試してみていちばんのネックになったのが送料です。さらに生モノのためどうしても1~2割は傷んでしまう。それを乾燥させることで、長期保存ができ、圧倒的に軽くなるので封筒で送ることもできるようになって、販路が大きく変わってきます。

(一社)まめな 福島さん・齋藤さん

乾燥させてパウダーにすると、1㎏以内であれば日本郵便のクリックポストで発送ができるようになります。34×25×3㎝の箱に入れて、全国一律185円。1㎏の甘夏をそのまま送る場合と比べると圧倒的に安価に送ることができるのです。

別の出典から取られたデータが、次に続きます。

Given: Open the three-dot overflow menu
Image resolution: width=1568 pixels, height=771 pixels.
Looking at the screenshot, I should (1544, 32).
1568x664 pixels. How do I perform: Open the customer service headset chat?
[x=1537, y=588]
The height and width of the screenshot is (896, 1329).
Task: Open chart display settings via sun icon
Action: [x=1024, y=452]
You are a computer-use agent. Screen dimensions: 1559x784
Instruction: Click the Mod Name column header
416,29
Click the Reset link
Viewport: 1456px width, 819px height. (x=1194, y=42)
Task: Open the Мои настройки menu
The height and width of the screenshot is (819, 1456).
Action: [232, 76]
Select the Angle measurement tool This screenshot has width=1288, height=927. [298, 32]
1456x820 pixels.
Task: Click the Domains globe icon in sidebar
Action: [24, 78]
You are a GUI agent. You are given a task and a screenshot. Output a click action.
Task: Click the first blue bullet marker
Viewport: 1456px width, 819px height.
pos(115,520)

大崎下島はアクセスが難しいため、観光客を誘致するという戦略では他地域に比べてかなり不利。乾燥甘夏のようなモノやコンテンツでつながりを作っておいて、ときどき訪れてもらうような、都会に住む人の「第4のふるさと」になれたらいいですよね。①育った地②長く住んだ東京③気に入ってよく訪れる観光地、その次くらい。
単に「ときどき訪れる」だけでなく、まめなと関わることで「私も大崎下島の発展に力を添えている」という気持ちになれる関わり方だと思います。

(株)hakken 竹井さん

でも甘夏は時期が合わなかった

生憎、実装支援事業の期間と甘夏の旬がずれていたため、他のものを乾燥させることになりました。それが「雑草」です。

…雑草…?

実は以前から雑草に興味があって。島内の雑草が食べられるかどうか、岡山大学の教授に調べてもらっています。意外にも昔から食べられていたり、レシピがたくさんある草もあるんですよ。
乾燥機を使った商品第1弾は、耕作放棄地や畑の雑草を使ったフレーバーティーです。

(一社)まめな 福島さん

雑草を提案されたときは驚きました(笑)が、hakkenのコンセプト「これまで食べられていなかったものを食べられるようにする」ということにも合うなと思いました。

(株)hakken 竹井さん

12月には、広島市内でフレーバーティーの試飲会も開催。乾燥させたセイタカアワダチソウ、アカメガシワ、アマチャヅルの3種をそれぞれ熱湯で淹れた試作第1号のお味はいかに。

(株)hakken田村聡さん(左)と一緒にフレーバーティーを淹れる福島さん(中央)、齋藤さん(右)

「野草みあふれる」
「苦みが残る」
「体がぽかぽかしてきたような?」
「焙煎したらどうだろう」
と、初めてのフレーバーにたくさんの感想が飛び交いました。

さらにフレーバーティーの「フレーバー」は、「雑草の香り」というだけではありません。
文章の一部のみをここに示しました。